President Donald Trump’s proposed wall with Mexico by itself would not come close to stopping illegal immigration, a man who tries to build national coalitions with conservatives and moderates on immigration told a Utah audience on Thursday.
“The wall makes a great symbol, a powerful symbol. But it’s not a symbol that solves a problem,” Ali Noorani, executive director of the National Immigration Forum told the University of Utah’s Kem C. Gardner Policy Institute.
Disagreements over the wall could lead to another shutdown of the federal government next week if negotiators can’t find a solution that both Trump and Democratic leaders in Congress can accept. Trump has demanded $5.7 billion for a border wall, while Democrats, who control the House, don’t want to approve any new spending for it. Utahns are split on whom to blame.
Noorani, the son of Pakistani immigrants who heads a group that generally works from the political right to address immigration, outlined why a wall by itself is no solution.
“It would not stop visa overstays,” he said, which is how 60 percent of undocumented immigrants actually arrived in the country.
“It would not stop people from applying for asylum who are not entering illegally,” including recent caravans of Central Americans who have been criticized by Trump. They identify themselves at the border as they seek refuge from violence.
Noorani added that lieutenants of El Chapo the notorious drug cartel leader, testified last year that “they’re not worried about a wall in the middle of the desert. They’re worried about ports of entry because that’s where they smuggle their drugs” — so it may make more sense to improve detection and add guards there.
Meanwhile, Noorani said that already “we are seeing the number of people entering the country between ports of entry” — where the wall is proposed — “continue to drop,” suggesting that is not where the biggest problem lies.
He said arrests at the border peaked in the early 2000s, and have dropped since — reaching historic lows at the end of the Obama administration. “At this point of the Trump administration, they still are nowhere near what we saw in, say, 2014” when a flood of unaccompanied minors attempted crossings.
Noorani suggests what a real solution might look like.
“If we want to solve the problem of illegal immigration we need, No. 1, a functioning legal immigration system,” but the current system has years of delays and obstacles for would-be immigrants. And systems for legal work permits fill rapidly and don’t meet demands, he said.
“And No. 2, we need to be able to reach a point of resolution with respect to the undocumented population that's already here,” he said, adding that population now has reached 10 million to 11 million nationwide.
As America wrestles with immigration, Noorani says it should follow the example of the “Utah Compact,” signed in 2010 by local church, business, law enforcement and community leaders who sought to cool then-overheated debates here.

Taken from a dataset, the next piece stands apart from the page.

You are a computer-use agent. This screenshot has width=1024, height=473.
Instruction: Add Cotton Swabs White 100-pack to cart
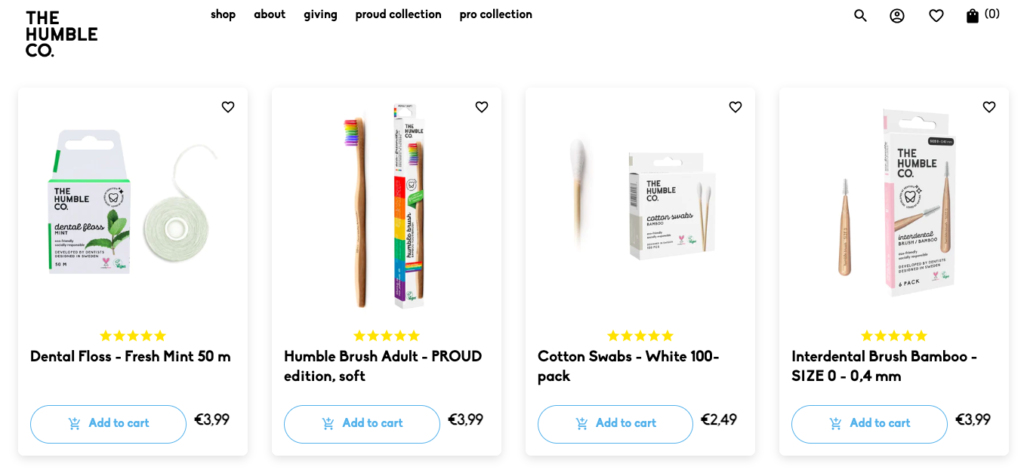point(615,423)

It called for humane treatment of immigrants, including seeking to keep families together and focusing deportation on serious criminals instead of those with just civil violations of immigration law.
“It changed the national discussion,” Noorani said, adding his group started to pattern its own efforts on the compact and discussions that led to it, and tried to replicate what Utah did elsewhere.
“What we found is that conservative and moderate leaders are looking to be part of the immigration conversation where they weren’t being yelled at, where they could be part of the discussion that was constructive. It was thoughtful. It was tense, but it was real,” he said.
Noorani said immigration debates have become so polarized that working out a compromise is difficult.
“I think the debate is so polarized that [people] feel like the only choices they have are the far left or the far right,” he said. “There is an exhausted majority of Americans in the middle who are looking for something different.”